* [Your objective]: Give back every row below word for word, but leave the pictures out.

Word and element pointing entries:

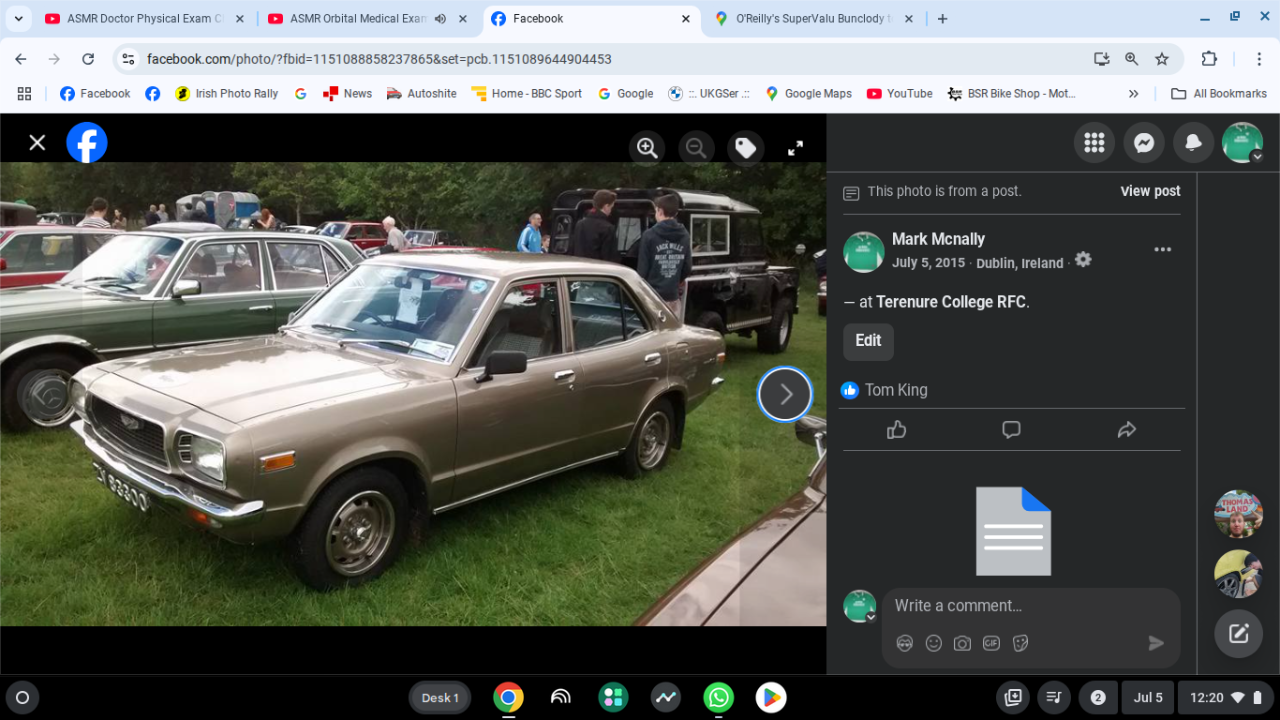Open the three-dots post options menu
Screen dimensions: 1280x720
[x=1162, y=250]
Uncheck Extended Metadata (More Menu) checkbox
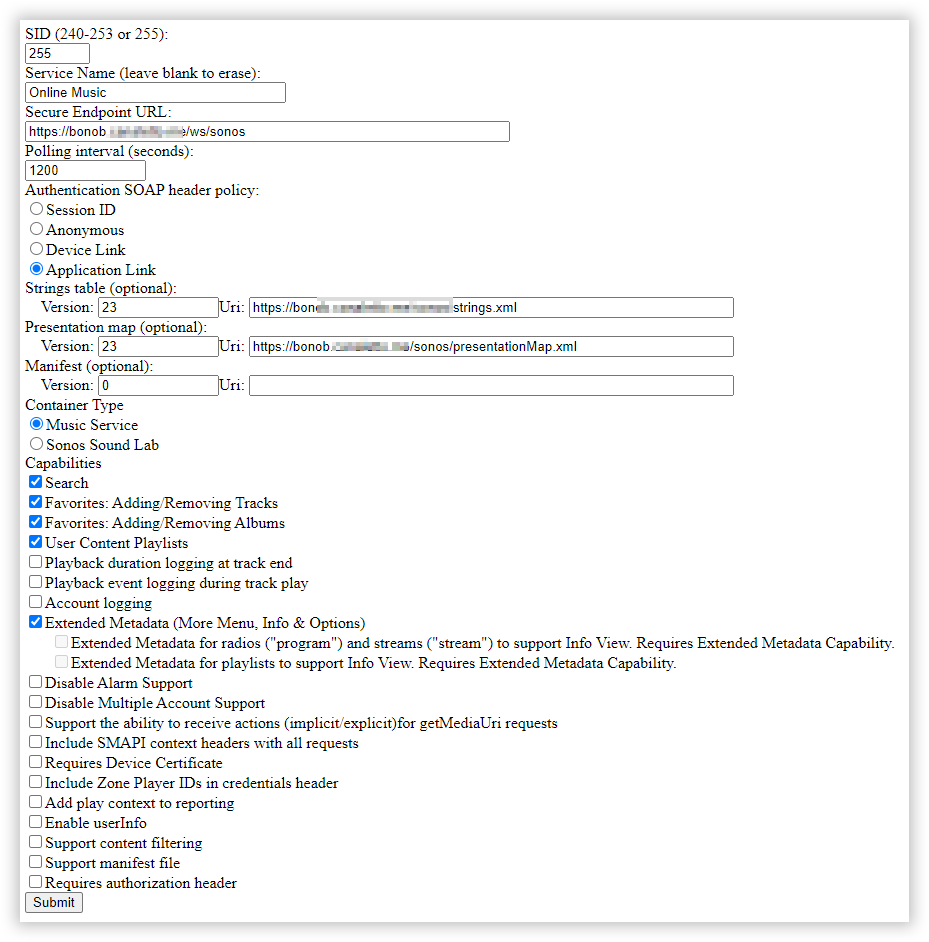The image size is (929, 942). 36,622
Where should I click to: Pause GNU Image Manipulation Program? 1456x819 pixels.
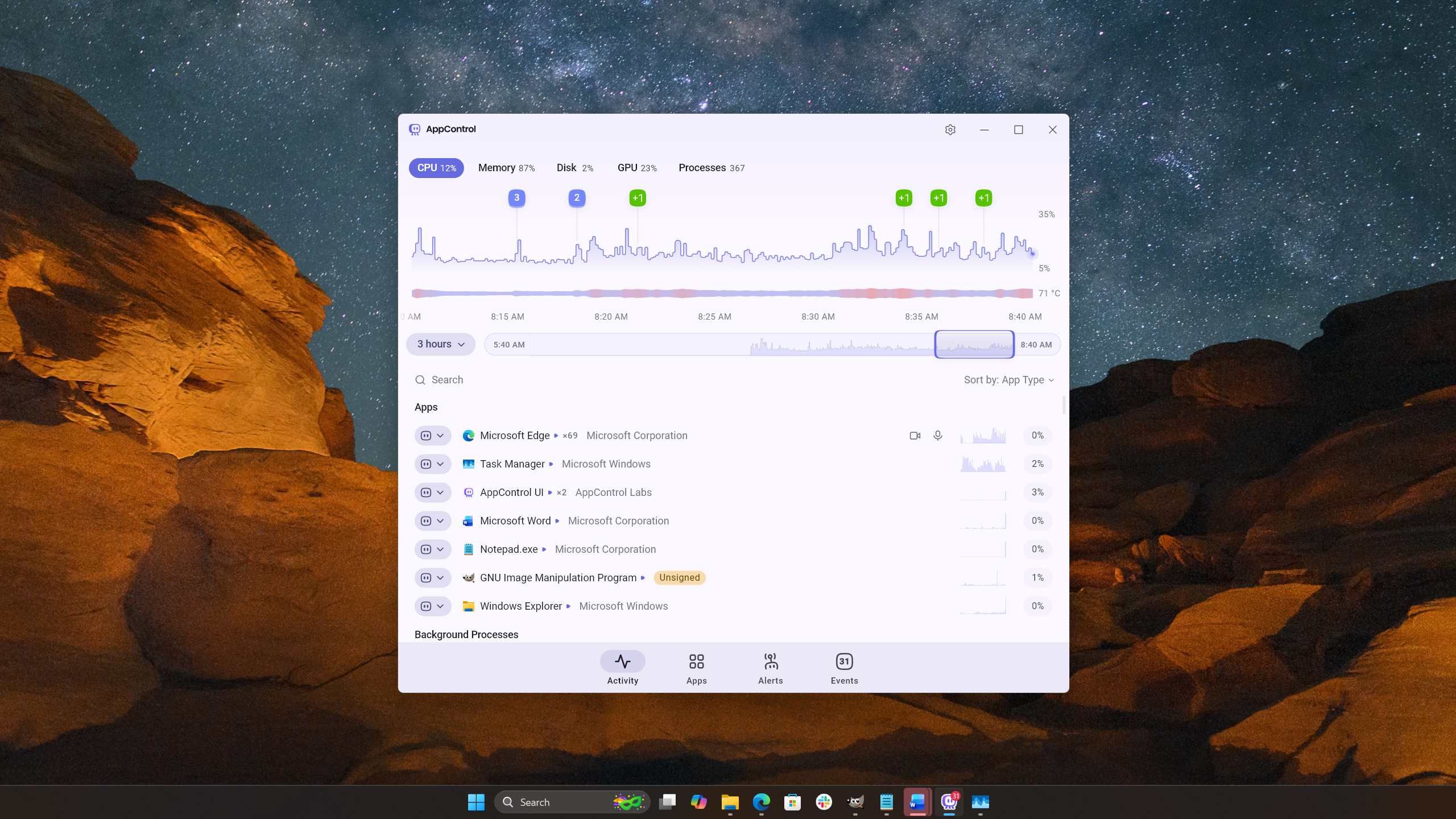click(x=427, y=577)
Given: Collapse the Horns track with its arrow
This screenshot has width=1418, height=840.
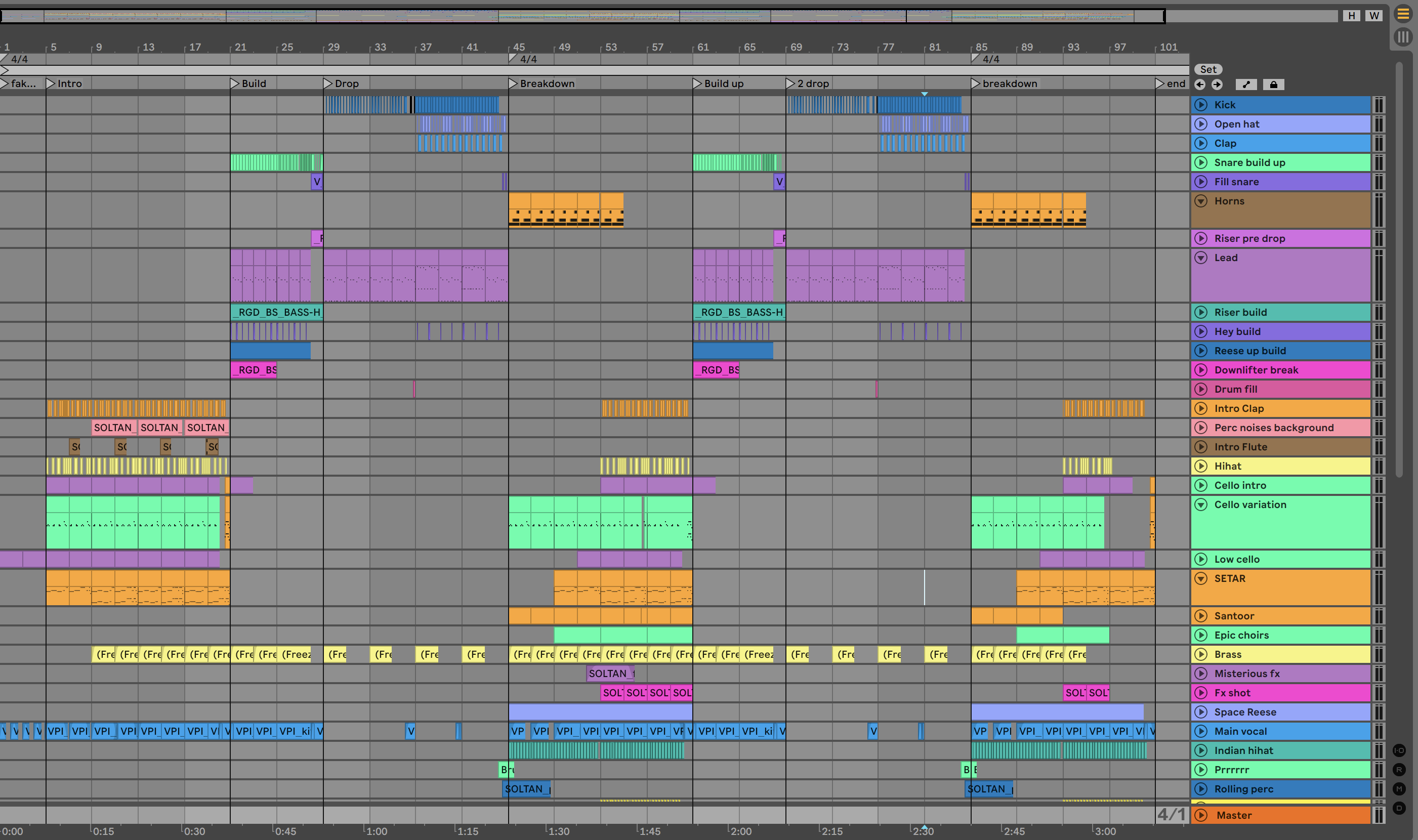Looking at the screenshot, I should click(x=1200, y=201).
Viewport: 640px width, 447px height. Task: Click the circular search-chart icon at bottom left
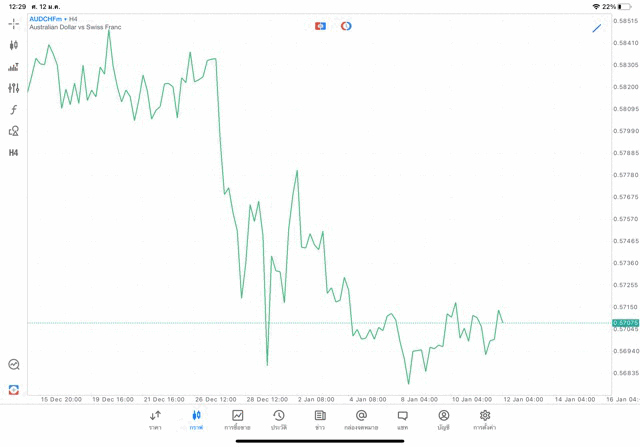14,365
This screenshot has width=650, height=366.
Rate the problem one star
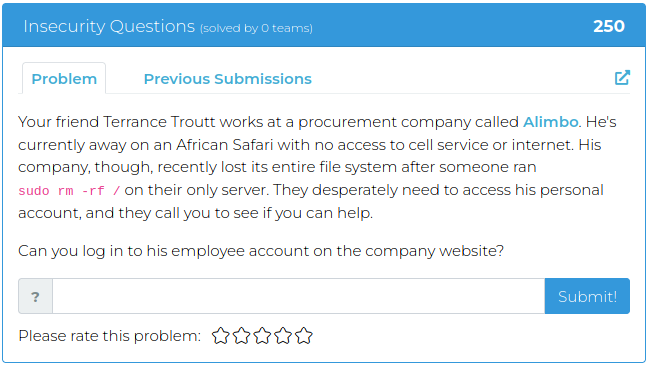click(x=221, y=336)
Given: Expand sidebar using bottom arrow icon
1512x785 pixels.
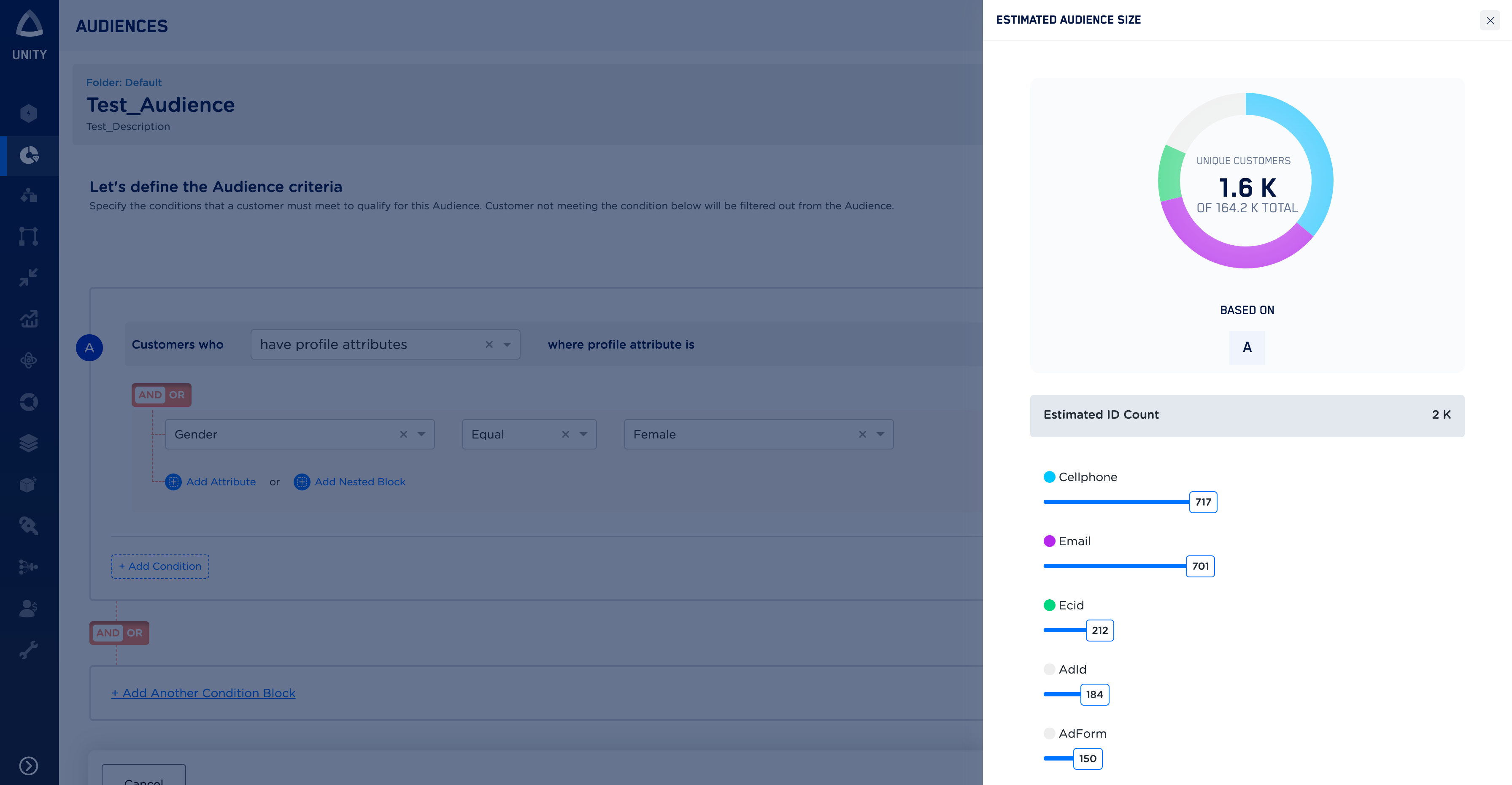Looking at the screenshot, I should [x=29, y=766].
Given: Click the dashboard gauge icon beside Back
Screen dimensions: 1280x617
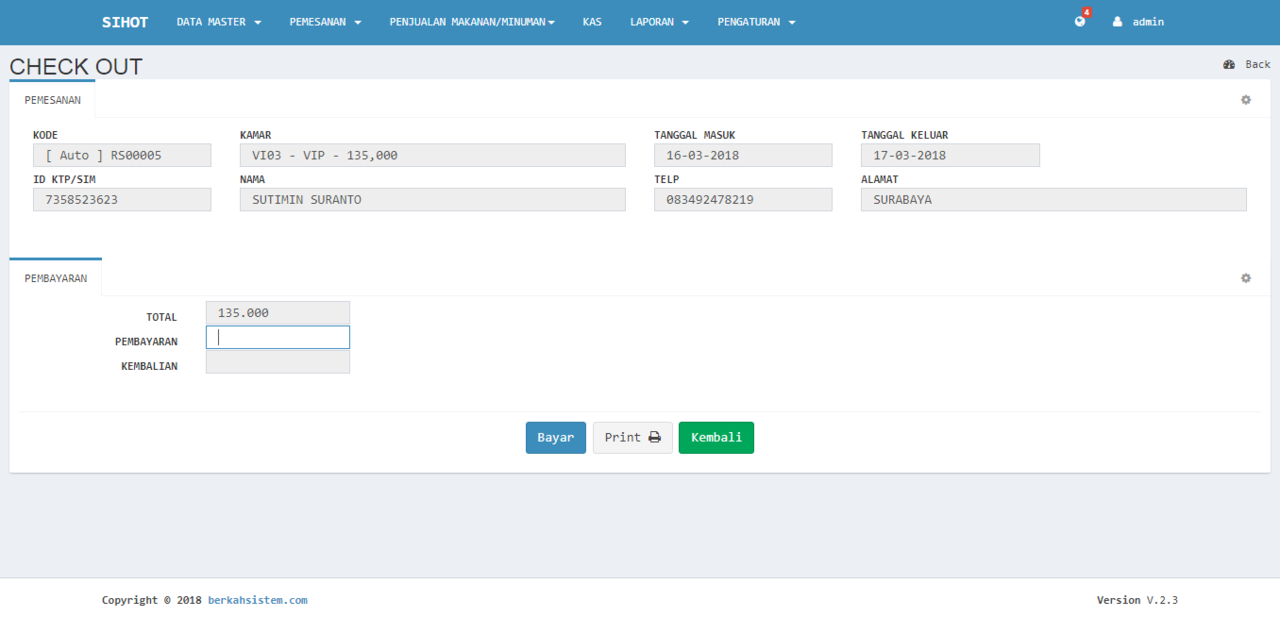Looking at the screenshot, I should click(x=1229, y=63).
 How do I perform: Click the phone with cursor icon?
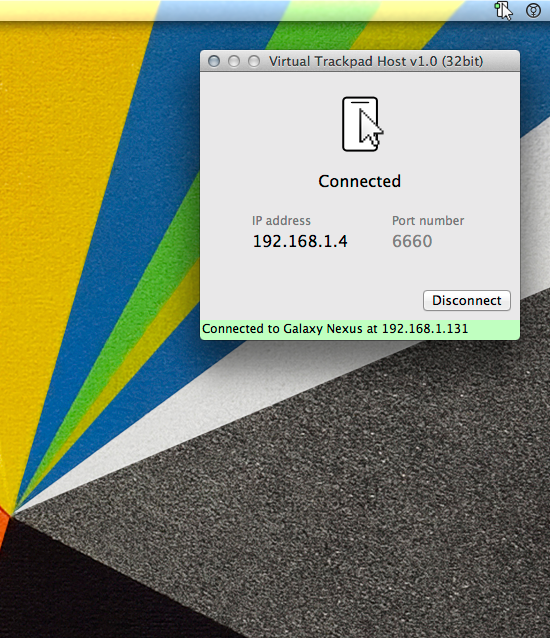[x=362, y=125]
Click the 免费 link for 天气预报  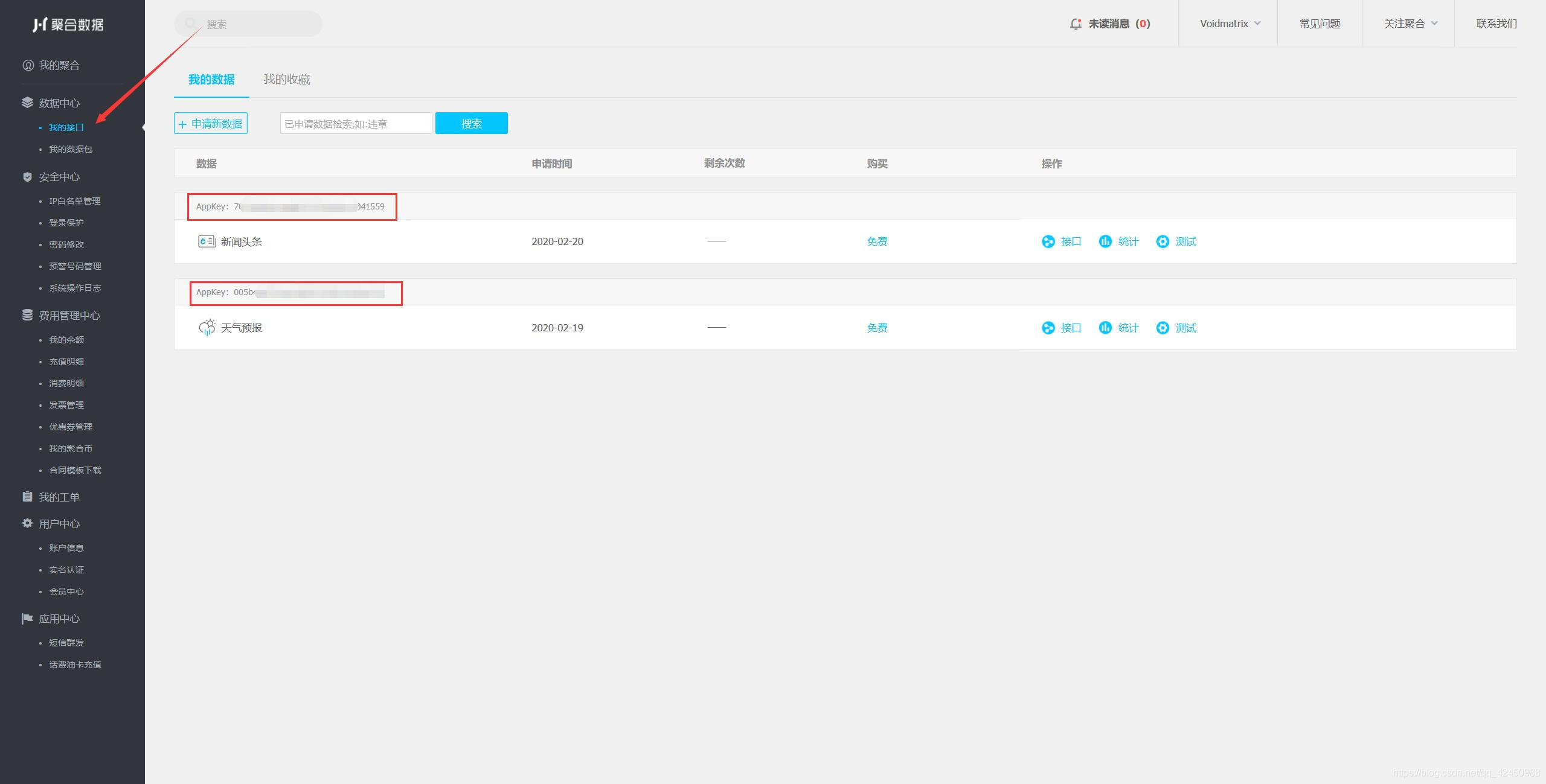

* [Problem solution]:
Open the three-dots post options menu
Screen dimensions: 1280x720
[x=1162, y=250]
Uncheck Extended Metadata (More Menu) checkbox
The image size is (929, 942). 36,622
Where should I click to: Pause GNU Image Manipulation Program? 1456x819 pixels.
click(x=427, y=577)
Given: Collapse the Horns track with its arrow
This screenshot has width=1418, height=840.
Looking at the screenshot, I should click(x=1200, y=201).
Viewport: 640px width, 447px height. Task: Click the circular search-chart icon at bottom left
14,365
This screenshot has width=650, height=366.
Rate the problem one star
click(x=221, y=336)
Given: Expand sidebar using bottom arrow icon
1512x785 pixels.
Looking at the screenshot, I should [x=29, y=766].
Given: Click the dashboard gauge icon beside Back
Screen dimensions: 1280x617
Looking at the screenshot, I should click(x=1229, y=63).
 How do I perform: Click the phone with cursor icon?
[x=362, y=125]
Click the 免费 link for 天气预报  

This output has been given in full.